- Available data
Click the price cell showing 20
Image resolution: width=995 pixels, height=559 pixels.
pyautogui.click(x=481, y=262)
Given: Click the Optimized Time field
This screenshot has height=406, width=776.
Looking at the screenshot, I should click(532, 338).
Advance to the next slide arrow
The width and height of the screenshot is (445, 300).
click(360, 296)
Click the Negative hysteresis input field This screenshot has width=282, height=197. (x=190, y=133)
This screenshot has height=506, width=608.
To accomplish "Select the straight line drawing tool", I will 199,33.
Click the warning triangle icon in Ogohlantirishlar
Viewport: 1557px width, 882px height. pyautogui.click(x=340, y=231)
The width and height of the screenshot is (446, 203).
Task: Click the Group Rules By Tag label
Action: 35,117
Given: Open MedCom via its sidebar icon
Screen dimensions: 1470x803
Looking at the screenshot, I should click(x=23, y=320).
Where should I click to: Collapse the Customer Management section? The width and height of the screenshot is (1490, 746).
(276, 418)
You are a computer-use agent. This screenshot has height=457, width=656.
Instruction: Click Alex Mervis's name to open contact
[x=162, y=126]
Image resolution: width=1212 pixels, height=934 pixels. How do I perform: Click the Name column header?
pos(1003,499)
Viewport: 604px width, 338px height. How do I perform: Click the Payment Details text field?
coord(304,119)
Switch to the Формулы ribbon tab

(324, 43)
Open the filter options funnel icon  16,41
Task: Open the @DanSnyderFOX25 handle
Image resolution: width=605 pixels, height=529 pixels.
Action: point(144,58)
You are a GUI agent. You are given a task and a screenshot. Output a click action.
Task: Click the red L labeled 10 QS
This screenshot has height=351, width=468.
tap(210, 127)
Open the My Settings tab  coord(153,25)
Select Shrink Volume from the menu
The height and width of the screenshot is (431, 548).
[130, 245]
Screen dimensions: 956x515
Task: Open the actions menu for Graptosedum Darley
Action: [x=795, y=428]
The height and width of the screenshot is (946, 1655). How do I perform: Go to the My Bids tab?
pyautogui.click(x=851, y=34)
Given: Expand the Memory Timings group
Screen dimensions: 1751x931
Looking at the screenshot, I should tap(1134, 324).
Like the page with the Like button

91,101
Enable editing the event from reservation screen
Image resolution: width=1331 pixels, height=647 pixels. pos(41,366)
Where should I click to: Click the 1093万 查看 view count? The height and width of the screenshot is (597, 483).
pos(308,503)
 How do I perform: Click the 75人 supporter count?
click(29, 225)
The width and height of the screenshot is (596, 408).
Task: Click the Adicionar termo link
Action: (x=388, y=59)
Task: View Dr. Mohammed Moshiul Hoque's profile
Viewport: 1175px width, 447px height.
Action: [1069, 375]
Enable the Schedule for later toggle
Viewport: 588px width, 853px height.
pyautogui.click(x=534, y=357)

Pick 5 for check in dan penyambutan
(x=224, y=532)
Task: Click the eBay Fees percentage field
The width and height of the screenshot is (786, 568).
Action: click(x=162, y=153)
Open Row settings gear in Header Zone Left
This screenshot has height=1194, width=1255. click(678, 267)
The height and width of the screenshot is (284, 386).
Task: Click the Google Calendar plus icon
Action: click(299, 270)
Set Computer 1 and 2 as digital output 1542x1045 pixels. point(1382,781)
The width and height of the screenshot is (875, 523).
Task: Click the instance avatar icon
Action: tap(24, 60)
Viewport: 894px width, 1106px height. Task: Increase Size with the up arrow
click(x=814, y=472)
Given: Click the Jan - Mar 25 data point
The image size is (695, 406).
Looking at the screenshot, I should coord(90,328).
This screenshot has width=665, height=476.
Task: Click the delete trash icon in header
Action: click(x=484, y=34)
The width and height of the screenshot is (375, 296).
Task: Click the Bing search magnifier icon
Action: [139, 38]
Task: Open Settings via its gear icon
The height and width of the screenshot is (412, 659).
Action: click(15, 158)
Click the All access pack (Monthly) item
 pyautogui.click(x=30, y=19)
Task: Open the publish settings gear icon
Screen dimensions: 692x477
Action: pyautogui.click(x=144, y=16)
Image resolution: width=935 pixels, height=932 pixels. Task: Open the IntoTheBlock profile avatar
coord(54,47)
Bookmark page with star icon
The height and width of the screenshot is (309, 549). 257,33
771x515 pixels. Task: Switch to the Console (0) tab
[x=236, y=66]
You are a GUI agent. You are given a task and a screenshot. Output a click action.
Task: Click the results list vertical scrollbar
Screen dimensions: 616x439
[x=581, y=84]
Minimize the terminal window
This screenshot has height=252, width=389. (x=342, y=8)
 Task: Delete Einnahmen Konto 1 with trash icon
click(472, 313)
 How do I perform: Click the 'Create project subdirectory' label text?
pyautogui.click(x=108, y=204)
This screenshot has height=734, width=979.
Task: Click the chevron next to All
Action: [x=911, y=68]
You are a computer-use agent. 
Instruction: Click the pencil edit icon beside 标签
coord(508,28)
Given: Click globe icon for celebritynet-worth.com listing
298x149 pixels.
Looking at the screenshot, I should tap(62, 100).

- Exercise brief
Render every line of the entries above as a JSON list of strings, one string per line, and omit any blank lines.

- Correct response
[
  "Click the price cell showing 20",
  "Image resolution: width=995 pixels, height=559 pixels.",
  "pyautogui.click(x=481, y=262)",
  "Given: Click the Optimized Time field",
  "This screenshot has height=406, width=776.",
  "Looking at the screenshot, I should click(532, 338).",
  "Advance to the next slide arrow",
  "The width and height of the screenshot is (445, 300).",
  "click(360, 296)",
  "Click the Negative hysteresis input field This screenshot has width=282, height=197. (x=190, y=133)",
  "This screenshot has height=506, width=608.",
  "To accomplish \"Select the straight line drawing tool\", I will 199,33.",
  "Click the warning triangle icon in Ogohlantirishlar",
  "Viewport: 1557px width, 882px height. pyautogui.click(x=340, y=231)",
  "The width and height of the screenshot is (446, 203).",
  "Task: Click the Group Rules By Tag label",
  "Action: 35,117",
  "Given: Open MedCom via its sidebar icon",
  "Screen dimensions: 1470x803",
  "Looking at the screenshot, I should click(x=23, y=320).",
  "Where should I click to: Collapse the Customer Management section? The width and height of the screenshot is (1490, 746).",
  "(276, 418)",
  "You are a computer-use agent. This screenshot has height=457, width=656.",
  "Instruction: Click Alex Mervis's name to open contact",
  "[x=162, y=126]",
  "Image resolution: width=1212 pixels, height=934 pixels. How do I perform: Click the Name column header?",
  "pos(1003,499)",
  "Viewport: 604px width, 338px height. How do I perform: Click the Payment Details text field?",
  "coord(304,119)",
  "Switch to the Формулы ribbon tab",
  "(324, 43)",
  "Open the filter options funnel icon  16,41",
  "Task: Open the @DanSnyderFOX25 handle",
  "Image resolution: width=605 pixels, height=529 pixels.",
  "Action: point(144,58)",
  "You are a GUI agent. You are given a task and a screenshot. Output a click action.",
  "Task: Click the red L labeled 10 QS",
  "This screenshot has height=351, width=468.",
  "tap(210, 127)",
  "Open the My Settings tab  coord(153,25)",
  "Select Shrink Volume from the menu",
  "The height and width of the screenshot is (431, 548).",
  "[130, 245]",
  "Screen dimensions: 956x515",
  "Task: Open the actions menu for Graptosedum Darley",
  "Action: [x=795, y=428]",
  "The height and width of the screenshot is (946, 1655). How do I perform: Go to the My Bids tab?",
  "pyautogui.click(x=851, y=34)",
  "Given: Expand the Memory Timings group",
  "Screen dimensions: 1751x931",
  "Looking at the screenshot, I should tap(1134, 324).",
  "Like the page with the Like button",
  "91,101",
  "Enable editing the event from reservation screen",
  "Image resolution: width=1331 pixels, height=647 pixels. pos(41,366)",
  "Where should I click to: Click the 1093万 查看 view count? The height and width of the screenshot is (597, 483).",
  "pos(308,503)",
  " How do I perform: Click the 75人 supporter count?",
  "click(29, 225)",
  "The width and height of the screenshot is (596, 408).",
  "Task: Click the Adicionar termo link",
  "Action: (x=388, y=59)",
  "Task: View Dr. Mohammed Moshiul Hoque's profile",
  "Viewport: 1175px width, 447px height.",
  "Action: [1069, 375]",
  "Enable the Schedule for later toggle",
  "Viewport: 588px width, 853px height.",
  "pyautogui.click(x=534, y=357)",
  "Pick 5 for check in dan penyambutan",
  "(x=224, y=532)",
  "Task: Click the eBay Fees percentage field",
  "The width and height of the screenshot is (786, 568).",
  "Action: click(x=162, y=153)",
  "Open Row settings gear in Header Zone Left",
  "This screenshot has height=1194, width=1255. click(678, 267)",
  "The height and width of the screenshot is (284, 386).",
  "Task: Click the Google Calendar plus icon",
  "Action: click(299, 270)",
  "Set Computer 1 and 2 as digital output 1542x1045 pixels. point(1382,781)",
  "The width and height of the screenshot is (875, 523).",
  "Task: Click the instance avatar icon",
  "Action: tap(24, 60)",
  "Viewport: 894px width, 1106px height. Task: Increase Size with the up arrow",
  "click(x=814, y=472)",
  "Given: Click the Jan - Mar 25 data point",
  "The image size is (695, 406).",
  "Looking at the screenshot, I should coord(90,328).",
  "This screenshot has width=665, height=476.",
  "Task: Click the delete trash icon in header",
  "Action: click(x=484, y=34)",
  "The width and height of the screenshot is (375, 296).",
  "Task: Click the Bing search magnifier icon",
  "Action: [139, 38]",
  "Task: Open Settings via its gear icon",
  "The height and width of the screenshot is (412, 659).",
  "Action: click(15, 158)",
  "Click the All access pack (Monthly) item",
  " pyautogui.click(x=30, y=19)",
  "Task: Open the publish settings gear icon",
  "Screen dimensions: 692x477",
  "Action: pyautogui.click(x=144, y=16)",
  "Image resolution: width=935 pixels, height=932 pixels. Task: Open the IntoTheBlock profile avatar",
  "coord(54,47)",
  "Bookmark page with star icon",
  "The height and width of the screenshot is (309, 549). 257,33",
  "771x515 pixels. Task: Switch to the Console (0) tab",
  "[x=236, y=66]",
  "You are a GUI agent. You are given a task and a screenshot. Output a click action.",
  "Task: Click the results list vertical scrollbar",
  "Screen dimensions: 616x439",
  "[x=581, y=84]",
  "Minimize the terminal window",
  "This screenshot has height=252, width=389. (x=342, y=8)",
  " Task: Delete Einnahmen Konto 1 with trash icon",
  "click(472, 313)",
  " How do I perform: Click the 'Create project subdirectory' label text?",
  "pyautogui.click(x=108, y=204)",
  "This screenshot has height=734, width=979.",
  "Task: Click the chevron next to All",
  "Action: [x=911, y=68]",
  "You are a computer-use agent. ",
  "Instruction: Click the pencil edit icon beside 标签",
  "coord(508,28)",
  "Given: Click globe icon for celebritynet-worth.com listing",
  "298x149 pixels.",
  "Looking at the screenshot, I should tap(62, 100)."
]